YOUR OBJECTIVE:
Reproduce each line of the data below without changing anything.

(Lines of data)

※ ※ ※

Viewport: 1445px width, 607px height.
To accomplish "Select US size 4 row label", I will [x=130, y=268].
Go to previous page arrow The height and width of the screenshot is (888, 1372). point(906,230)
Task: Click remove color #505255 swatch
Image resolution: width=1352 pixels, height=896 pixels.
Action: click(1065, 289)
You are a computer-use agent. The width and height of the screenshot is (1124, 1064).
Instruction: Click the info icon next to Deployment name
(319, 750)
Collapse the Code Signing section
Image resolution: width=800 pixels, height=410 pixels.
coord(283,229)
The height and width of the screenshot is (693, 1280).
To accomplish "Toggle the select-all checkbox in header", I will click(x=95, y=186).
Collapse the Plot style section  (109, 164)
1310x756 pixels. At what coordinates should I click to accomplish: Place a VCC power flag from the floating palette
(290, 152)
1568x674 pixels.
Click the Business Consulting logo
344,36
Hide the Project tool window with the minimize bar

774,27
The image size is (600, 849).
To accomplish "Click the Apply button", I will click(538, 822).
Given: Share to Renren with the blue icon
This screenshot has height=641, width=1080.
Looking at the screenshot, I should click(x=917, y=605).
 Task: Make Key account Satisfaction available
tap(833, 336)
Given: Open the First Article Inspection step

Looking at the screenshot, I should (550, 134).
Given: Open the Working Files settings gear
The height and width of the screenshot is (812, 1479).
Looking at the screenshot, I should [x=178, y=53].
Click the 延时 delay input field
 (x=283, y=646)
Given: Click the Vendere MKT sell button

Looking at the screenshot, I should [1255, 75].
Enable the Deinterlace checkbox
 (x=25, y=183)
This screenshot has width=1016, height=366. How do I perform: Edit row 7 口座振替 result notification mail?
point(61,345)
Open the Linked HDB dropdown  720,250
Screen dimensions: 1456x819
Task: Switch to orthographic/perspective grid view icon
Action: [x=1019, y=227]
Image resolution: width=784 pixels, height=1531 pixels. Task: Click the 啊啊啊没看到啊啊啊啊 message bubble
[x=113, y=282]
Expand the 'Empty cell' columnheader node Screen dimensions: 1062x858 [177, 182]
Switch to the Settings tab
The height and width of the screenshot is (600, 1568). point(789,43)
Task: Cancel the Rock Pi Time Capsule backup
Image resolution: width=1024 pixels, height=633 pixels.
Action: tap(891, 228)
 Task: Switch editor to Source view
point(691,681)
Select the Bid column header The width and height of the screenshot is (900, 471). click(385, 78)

※ ※ ※

EXERCISE ANSWER:
Viewport: 1445px width, 607px height.
To accomplish "Select US size 4 row label", I will [x=130, y=268].
Go to previous page arrow The height and width of the screenshot is (888, 1372). point(906,230)
Task: Click remove color #505255 swatch
Image resolution: width=1352 pixels, height=896 pixels.
Action: click(1065, 289)
You are a computer-use agent. The width and height of the screenshot is (1124, 1064).
Instruction: Click the info icon next to Deployment name
(319, 750)
Collapse the Code Signing section
Image resolution: width=800 pixels, height=410 pixels.
coord(283,229)
The height and width of the screenshot is (693, 1280).
To accomplish "Toggle the select-all checkbox in header", I will click(x=95, y=186).
Collapse the Plot style section  (109, 164)
1310x756 pixels. At what coordinates should I click to accomplish: Place a VCC power flag from the floating palette
(290, 152)
1568x674 pixels.
Click the Business Consulting logo
344,36
Hide the Project tool window with the minimize bar

774,27
The image size is (600, 849).
To accomplish "Click the Apply button", I will click(538, 822).
Given: Share to Renren with the blue icon
This screenshot has height=641, width=1080.
Looking at the screenshot, I should click(x=917, y=605).
 Task: Make Key account Satisfaction available
tap(833, 336)
Given: Open the First Article Inspection step

Looking at the screenshot, I should (550, 134).
Given: Open the Working Files settings gear
The height and width of the screenshot is (812, 1479).
Looking at the screenshot, I should [x=178, y=53].
Click the 延时 delay input field
 (x=283, y=646)
Given: Click the Vendere MKT sell button

Looking at the screenshot, I should [1255, 75].
Enable the Deinterlace checkbox
 (x=25, y=183)
This screenshot has width=1016, height=366. How do I perform: Edit row 7 口座振替 result notification mail?
point(61,345)
Open the Linked HDB dropdown  720,250
Screen dimensions: 1456x819
Task: Switch to orthographic/perspective grid view icon
Action: [x=1019, y=227]
Image resolution: width=784 pixels, height=1531 pixels. Task: Click the 啊啊啊没看到啊啊啊啊 message bubble
[x=113, y=282]
Expand the 'Empty cell' columnheader node Screen dimensions: 1062x858 [177, 182]
Switch to the Settings tab
The height and width of the screenshot is (600, 1568). point(789,43)
Task: Cancel the Rock Pi Time Capsule backup
Image resolution: width=1024 pixels, height=633 pixels.
Action: tap(891, 228)
 Task: Switch editor to Source view
point(691,681)
Select the Bid column header The width and height of the screenshot is (900, 471). click(385, 78)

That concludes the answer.